** MATERIAL SUPPLIED follows **

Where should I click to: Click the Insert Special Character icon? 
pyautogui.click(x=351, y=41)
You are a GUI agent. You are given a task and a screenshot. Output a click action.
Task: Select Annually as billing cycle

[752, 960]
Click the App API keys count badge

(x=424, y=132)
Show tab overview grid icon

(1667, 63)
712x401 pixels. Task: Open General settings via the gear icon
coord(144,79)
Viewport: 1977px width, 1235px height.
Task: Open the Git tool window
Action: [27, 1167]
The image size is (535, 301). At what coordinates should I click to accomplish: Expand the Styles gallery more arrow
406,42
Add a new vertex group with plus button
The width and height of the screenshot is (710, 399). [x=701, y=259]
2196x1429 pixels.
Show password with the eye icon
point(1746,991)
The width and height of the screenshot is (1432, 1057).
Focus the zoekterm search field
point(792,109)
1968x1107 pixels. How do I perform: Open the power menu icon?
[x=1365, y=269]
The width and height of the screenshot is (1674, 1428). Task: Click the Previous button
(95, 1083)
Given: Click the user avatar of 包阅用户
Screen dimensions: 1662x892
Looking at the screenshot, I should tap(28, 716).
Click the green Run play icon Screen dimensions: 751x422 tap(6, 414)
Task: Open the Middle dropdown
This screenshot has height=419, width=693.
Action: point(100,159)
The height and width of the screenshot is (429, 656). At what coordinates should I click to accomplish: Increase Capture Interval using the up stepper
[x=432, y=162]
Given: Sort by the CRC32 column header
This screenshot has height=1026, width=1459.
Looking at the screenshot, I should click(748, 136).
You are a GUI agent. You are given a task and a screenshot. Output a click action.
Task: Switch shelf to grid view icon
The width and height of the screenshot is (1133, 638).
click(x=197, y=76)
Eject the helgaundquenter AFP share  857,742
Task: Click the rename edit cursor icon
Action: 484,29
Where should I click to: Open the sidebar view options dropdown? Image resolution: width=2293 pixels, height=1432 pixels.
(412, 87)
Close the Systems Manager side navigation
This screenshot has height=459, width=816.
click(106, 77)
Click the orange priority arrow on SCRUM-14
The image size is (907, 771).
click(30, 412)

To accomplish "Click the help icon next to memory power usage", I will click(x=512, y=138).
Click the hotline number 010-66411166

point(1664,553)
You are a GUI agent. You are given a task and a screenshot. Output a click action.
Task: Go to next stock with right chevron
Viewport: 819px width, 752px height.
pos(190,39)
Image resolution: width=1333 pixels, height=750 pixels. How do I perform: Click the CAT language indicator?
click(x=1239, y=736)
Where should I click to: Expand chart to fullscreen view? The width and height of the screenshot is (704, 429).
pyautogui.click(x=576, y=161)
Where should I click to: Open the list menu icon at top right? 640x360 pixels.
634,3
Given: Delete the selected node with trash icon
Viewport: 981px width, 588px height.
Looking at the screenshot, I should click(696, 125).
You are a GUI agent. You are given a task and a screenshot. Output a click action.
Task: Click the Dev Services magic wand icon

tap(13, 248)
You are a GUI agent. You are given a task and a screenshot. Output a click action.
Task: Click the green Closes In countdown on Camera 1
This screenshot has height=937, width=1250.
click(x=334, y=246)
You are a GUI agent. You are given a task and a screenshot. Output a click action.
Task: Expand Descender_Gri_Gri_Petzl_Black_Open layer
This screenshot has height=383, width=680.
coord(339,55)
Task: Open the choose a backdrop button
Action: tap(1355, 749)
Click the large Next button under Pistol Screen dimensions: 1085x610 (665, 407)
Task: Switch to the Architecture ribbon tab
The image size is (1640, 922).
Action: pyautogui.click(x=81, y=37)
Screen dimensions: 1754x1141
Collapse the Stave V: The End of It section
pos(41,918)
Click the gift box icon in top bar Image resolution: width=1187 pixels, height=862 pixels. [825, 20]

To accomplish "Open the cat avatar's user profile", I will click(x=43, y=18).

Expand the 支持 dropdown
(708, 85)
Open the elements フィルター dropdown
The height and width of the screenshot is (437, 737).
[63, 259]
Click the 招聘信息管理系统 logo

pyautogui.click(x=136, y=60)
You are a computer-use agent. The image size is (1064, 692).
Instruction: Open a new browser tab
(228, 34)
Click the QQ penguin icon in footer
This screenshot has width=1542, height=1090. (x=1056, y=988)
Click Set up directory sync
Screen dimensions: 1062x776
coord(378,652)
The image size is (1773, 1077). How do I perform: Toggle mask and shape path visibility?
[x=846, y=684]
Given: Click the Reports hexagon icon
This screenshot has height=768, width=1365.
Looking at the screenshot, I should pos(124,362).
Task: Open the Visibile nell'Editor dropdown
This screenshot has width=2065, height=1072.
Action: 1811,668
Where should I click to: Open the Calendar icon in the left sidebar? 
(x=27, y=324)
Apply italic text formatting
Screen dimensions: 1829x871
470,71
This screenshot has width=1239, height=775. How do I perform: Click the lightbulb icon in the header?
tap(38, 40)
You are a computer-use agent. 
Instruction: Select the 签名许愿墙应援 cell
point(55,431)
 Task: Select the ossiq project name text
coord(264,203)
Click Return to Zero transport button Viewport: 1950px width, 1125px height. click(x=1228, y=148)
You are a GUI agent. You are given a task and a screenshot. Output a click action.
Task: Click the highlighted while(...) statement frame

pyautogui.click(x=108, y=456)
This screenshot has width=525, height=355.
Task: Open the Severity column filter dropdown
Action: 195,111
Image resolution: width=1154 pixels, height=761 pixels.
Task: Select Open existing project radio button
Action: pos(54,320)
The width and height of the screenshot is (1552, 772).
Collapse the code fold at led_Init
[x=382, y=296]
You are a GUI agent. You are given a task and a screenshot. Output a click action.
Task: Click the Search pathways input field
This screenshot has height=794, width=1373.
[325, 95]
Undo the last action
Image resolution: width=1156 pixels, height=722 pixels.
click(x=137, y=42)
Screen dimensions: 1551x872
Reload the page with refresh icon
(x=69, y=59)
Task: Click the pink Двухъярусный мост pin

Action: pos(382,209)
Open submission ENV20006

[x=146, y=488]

** End of MATERIAL SUPPLIED **

Without omitting anything, output the entries exactly.

Where should I click to: Click the Insert Special Character icon? 
pyautogui.click(x=351, y=41)
You are a GUI agent. You are given a task and a screenshot. Output a click action.
Task: Select Annually as billing cycle

[752, 960]
Click the App API keys count badge

(x=424, y=132)
Show tab overview grid icon

(1667, 63)
712x401 pixels. Task: Open General settings via the gear icon
coord(144,79)
Viewport: 1977px width, 1235px height.
Task: Open the Git tool window
Action: [27, 1167]
The image size is (535, 301). At what coordinates should I click to accomplish: Expand the Styles gallery more arrow
406,42
Add a new vertex group with plus button
The width and height of the screenshot is (710, 399). [x=701, y=259]
2196x1429 pixels.
Show password with the eye icon
point(1746,991)
The width and height of the screenshot is (1432, 1057).
Focus the zoekterm search field
point(792,109)
1968x1107 pixels. How do I perform: Open the power menu icon?
[x=1365, y=269]
The width and height of the screenshot is (1674, 1428). Task: Click the Previous button
(95, 1083)
Given: Click the user avatar of 包阅用户
Screen dimensions: 1662x892
Looking at the screenshot, I should tap(28, 716).
Click the green Run play icon Screen dimensions: 751x422 tap(6, 414)
Task: Open the Middle dropdown
This screenshot has height=419, width=693.
Action: point(100,159)
The height and width of the screenshot is (429, 656). At what coordinates should I click to accomplish: Increase Capture Interval using the up stepper
[x=432, y=162]
Given: Sort by the CRC32 column header
This screenshot has height=1026, width=1459.
Looking at the screenshot, I should click(748, 136).
You are a GUI agent. You are given a task and a screenshot. Output a click action.
Task: Switch shelf to grid view icon
The width and height of the screenshot is (1133, 638).
click(x=197, y=76)
Eject the helgaundquenter AFP share  857,742
Task: Click the rename edit cursor icon
Action: 484,29
Where should I click to: Open the sidebar view options dropdown? Image resolution: width=2293 pixels, height=1432 pixels.
(412, 87)
Close the Systems Manager side navigation
This screenshot has height=459, width=816.
click(106, 77)
Click the orange priority arrow on SCRUM-14
The image size is (907, 771).
click(30, 412)

To accomplish "Click the help icon next to memory power usage", I will click(x=512, y=138).
Click the hotline number 010-66411166

point(1664,553)
You are a GUI agent. You are given a task and a screenshot. Output a click action.
Task: Go to next stock with right chevron
Viewport: 819px width, 752px height.
pos(190,39)
Image resolution: width=1333 pixels, height=750 pixels. How do I perform: Click the CAT language indicator?
click(x=1239, y=736)
Where should I click to: Expand chart to fullscreen view? The width and height of the screenshot is (704, 429).
pyautogui.click(x=576, y=161)
Where should I click to: Open the list menu icon at top right? 640x360 pixels.
634,3
Given: Delete the selected node with trash icon
Viewport: 981px width, 588px height.
Looking at the screenshot, I should click(696, 125).
You are a GUI agent. You are given a task and a screenshot. Output a click action.
Task: Click the Dev Services magic wand icon

tap(13, 248)
You are a GUI agent. You are given a task and a screenshot. Output a click action.
Task: Click the green Closes In countdown on Camera 1
This screenshot has height=937, width=1250.
click(x=334, y=246)
You are a GUI agent. You are given a task and a screenshot. Output a click action.
Task: Expand Descender_Gri_Gri_Petzl_Black_Open layer
This screenshot has height=383, width=680.
coord(339,55)
Task: Open the choose a backdrop button
Action: tap(1355, 749)
Click the large Next button under Pistol Screen dimensions: 1085x610 (665, 407)
Task: Switch to the Architecture ribbon tab
The image size is (1640, 922).
Action: pyautogui.click(x=81, y=37)
Screen dimensions: 1754x1141
Collapse the Stave V: The End of It section
pos(41,918)
Click the gift box icon in top bar Image resolution: width=1187 pixels, height=862 pixels. [825, 20]

To accomplish "Open the cat avatar's user profile", I will click(x=43, y=18).

Expand the 支持 dropdown
(708, 85)
Open the elements フィルター dropdown
The height and width of the screenshot is (437, 737).
[63, 259]
Click the 招聘信息管理系统 logo

pyautogui.click(x=136, y=60)
You are a computer-use agent. The image size is (1064, 692).
Instruction: Open a new browser tab
(228, 34)
Click the QQ penguin icon in footer
This screenshot has width=1542, height=1090. (x=1056, y=988)
Click Set up directory sync
Screen dimensions: 1062x776
coord(378,652)
The image size is (1773, 1077). How do I perform: Toggle mask and shape path visibility?
[x=846, y=684]
Given: Click the Reports hexagon icon
This screenshot has height=768, width=1365.
Looking at the screenshot, I should pos(124,362).
Task: Open the Visibile nell'Editor dropdown
This screenshot has width=2065, height=1072.
Action: 1811,668
Where should I click to: Open the Calendar icon in the left sidebar? 
(x=27, y=324)
Apply italic text formatting
Screen dimensions: 1829x871
470,71
This screenshot has width=1239, height=775. How do I perform: Click the lightbulb icon in the header?
tap(38, 40)
You are a computer-use agent. 
Instruction: Select the 签名许愿墙应援 cell
point(55,431)
 Task: Select the ossiq project name text
coord(264,203)
Click Return to Zero transport button Viewport: 1950px width, 1125px height. click(x=1228, y=148)
You are a GUI agent. You are given a task and a screenshot. Output a click action.
Task: Click the highlighted while(...) statement frame

pyautogui.click(x=108, y=456)
This screenshot has width=525, height=355.
Task: Open the Severity column filter dropdown
Action: 195,111
Image resolution: width=1154 pixels, height=761 pixels.
Task: Select Open existing project radio button
Action: pos(54,320)
The width and height of the screenshot is (1552, 772).
Collapse the code fold at led_Init
[x=382, y=296]
You are a GUI agent. You are given a task and a screenshot. Output a click action.
Task: Click the Search pathways input field
This screenshot has height=794, width=1373.
[325, 95]
Undo the last action
Image resolution: width=1156 pixels, height=722 pixels.
click(x=137, y=42)
Screen dimensions: 1551x872
Reload the page with refresh icon
(x=69, y=59)
Task: Click the pink Двухъярусный мост pin

Action: pos(382,209)
Open submission ENV20006

[x=146, y=488]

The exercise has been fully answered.